We often think about increasing the abundance of native fish and birds by promoting additional opportunities for breeding and recruitment. Another important question to ask, however, is whether there is sufficient food (or space or other resources) available to support larger populations? This carrying capacity – literally the capacity to ‘carry’ more individuals in a population, can be an important factor regulating animal abundances.

Finding these limits by measuring them empirically can be extremely difficult. Instead, scientists often try to estimate them by modelling, using information about the ecosystem that can be more easily measured. Such approaches are commonly used in marine ecosystems and are currently being explored within the EWKR Food Web Theme.

These coupled ‘production/food web’ models incorporate estimates of rates of primary production by plants and algae in the river and on the floodplain during floods, with representations of the food web describing the transfer of energy between different food web ‘compartments’ (e.g. algae to zooplankton to fish), and the efficiency of those transfers from one compartment to the next. The outputs are approximations of the biomass of consumers (e.g. fish or water birds) that can be supported within an ecosystem. Comparing different scenarios can provide insights into the ways in which altered river flows and changes in food web structure might affect the size of populations that can be sustained.

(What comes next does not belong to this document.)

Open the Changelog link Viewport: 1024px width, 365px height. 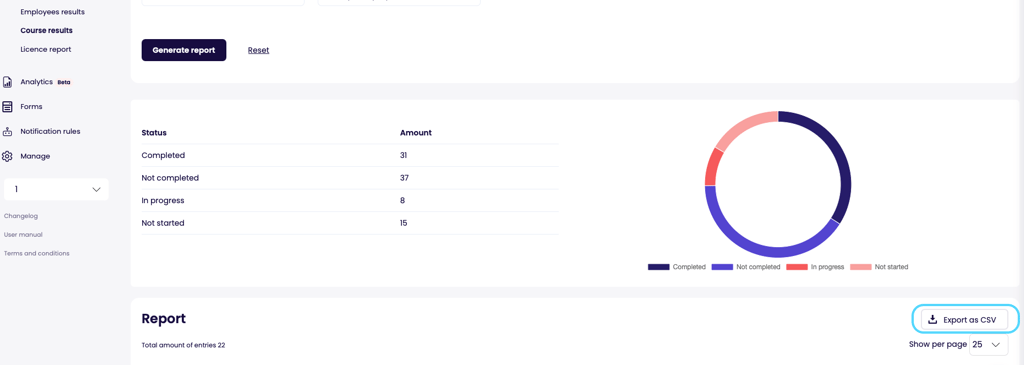coord(16,215)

We are drawing together several different models to create an overarching model we can use to test different flow scenarios and the impact they can have on food webs and productivity.


These illustrations show the difference between the complexity of food chains in ‘healthy’ and ‘unhealthy’ riparian ecosystems. Our work is examining these differences to determine the impact of ecosystem health on carrying capacity.

Reviewing and refining:

Rather than starting from scratch, the MDB EWKR team are adopting an existing model developed from an earlier research program, and modifying it to suit the specific needs of the current project. An important first step, is to have the model and its outputs peer reviewed. We are currently preparing a manuscript describing the model and its application that will provide confidence in its validity and suitability for the current project. The model is also being refined to make it more user friendly, and easier to run different flow management scenarios.

Once completed, the model will provide a valuable tool helping the research team to understand the effects of carrying capacity on population dynamics, and to identify areas where energetic or food web influences may limit the ability of populations to grow in response to increased breeding or recruitment opportunities. This will help scientists and managers identify situations where additional river flows or other complementary activities may be required to increase the capacity of the ecosystem to support larger population sizes of native fish. These background activities will be completed toward the end of 2017.

As well as applying the model to adult fish populations, the foodweb team will also be working with the MDB EWKR Fish Theme to explore similar questions regarding the role of flow in influencing food availability and larval fish survival. This work is being done at finer spatial and temporal scales and will continue into 2018.

Why Food Webs & Water Quality?

Our aim is to understand, and be able to predict how Commonwealth environmental water influences water quality, which in turn can regulate rates of metabolism and productivity. We will explore how this energy fuels the carrying capacity of Food webs that support fish and waterbird recruitment.